This was Popper’s insight: this, he felt, was the logical basis for scientific inference. Just because science seeks to learn from empirical facts about the world, this does not mean that it is doomed to the problems of inductive inference. For if we look at the argument above, we can see that it is possible to gather empirical evidence and learn from it in a negative way, such that if our test does not work out, we must revise our general assertion. Like the Logical Positivists, Popper was still relying on empirical evidence. But now, instead of that evidence making a difference to our experience so that it could be used for verification, evidence counted because the theory at hand was capable of being refuted by it.

Remember that black swan? If we’d seen one, it would have caused us to revise our hypothesis that “All swans are white.” A single counterexample has the power—through modus tollens—to affect our blanket statements about the world. And that provided a way, Popper thought, for giving up on the idea of verification in science.
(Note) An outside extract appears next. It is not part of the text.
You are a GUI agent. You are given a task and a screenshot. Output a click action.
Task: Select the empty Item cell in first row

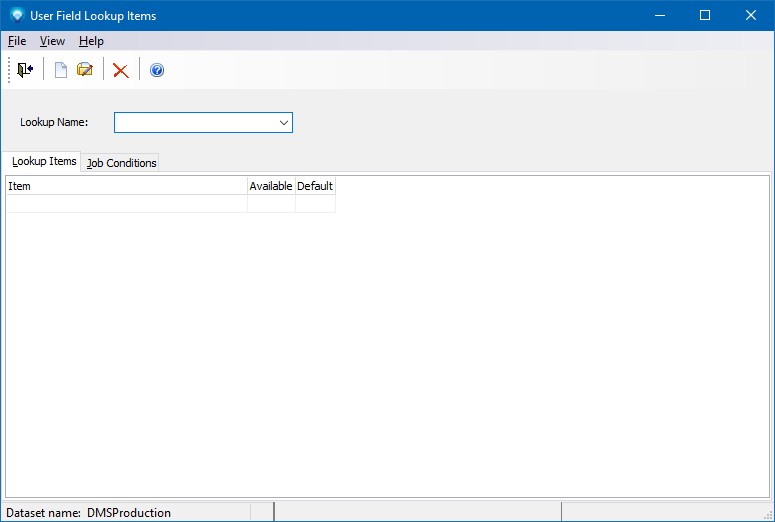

If we wish to demarcate science from nonscience, we have to ask a simple question: is the general statement that we have made about the world capable of being refuted by some possible experience, even if we have not had and may never have that experience? If the answer is no, then it is not scientific.
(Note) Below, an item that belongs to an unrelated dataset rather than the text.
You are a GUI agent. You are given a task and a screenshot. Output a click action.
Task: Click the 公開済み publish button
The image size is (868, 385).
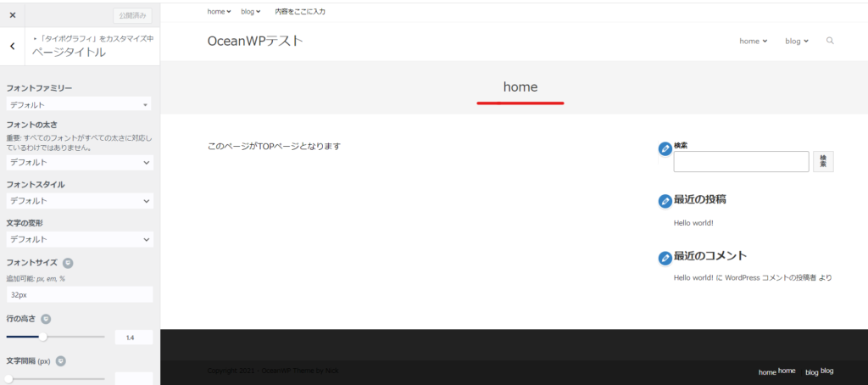pos(132,15)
Fortunately for Popper, a real-life example of good science was close at hand. In fact, it may have been what inspired his theory. In May 1919, Arthur Eddington set out on an expedition to take photographs of the stars during a total solar eclipse. This was crucial for the confirmation of Einstein’s theory of general relativity. As Popper explains:

Einstein’s gravitational theory had led to the result that light must be attracted by heavy bodies (such as the sun), precisely as material bodies were attracted. As a consequence it could be calculated that light from a distinct fixed star whose apparent position was close to the sun would reach the earth from such a direction that the star would seem to be slightly shifted away from the sun; or, in other words, that stars close to the sun would look as if they had moved a little away from the sun, and from one another. This is a thing which cannot normally be observed since such stars are rendered invisible in the daytime by the sun’s overwhelming brightness; but during an eclipse it is possible to take photographs of them. If the same constellation is photographed at night one can measure the distances on the two photographs, and check the predicted effect. Now the impressive thing about this case is the risk involved in a prediction of this kind. If observation shows that the predicted effect is definitely absent, then the theory is simply refuted. The theory is incompatible with certain possible results of observation—in fact with results which everybody before Einstein would have expected.10

In other words, the falsifiability of Einstein’s theory was a prime example of the proper way to do science. In one fell swoop, Popper claimed to have simultaneously solved the problem of demarcation and the problem of induction. That is, since science is not based on induction, it no longer mattered. He had now found a way for empirical observations to make a direct difference in testing our general assertions about the world. And, through modus tollens, this was deductively valid. It is important to understand that Popper was not claiming that his criterion of falsifiability was a way of demarcating meaningful from meaningless statements. Unlike the positivists, Popper did not need to use meaning as a proxy for verifiability, since he had found a direct way to tell the difference between scientific and nonscientific statements.11 It is worth pointing out that falsifiability thus purported to identify not only what was special about science but also what was wrong with those inquiries that were merely pretending to be scientific.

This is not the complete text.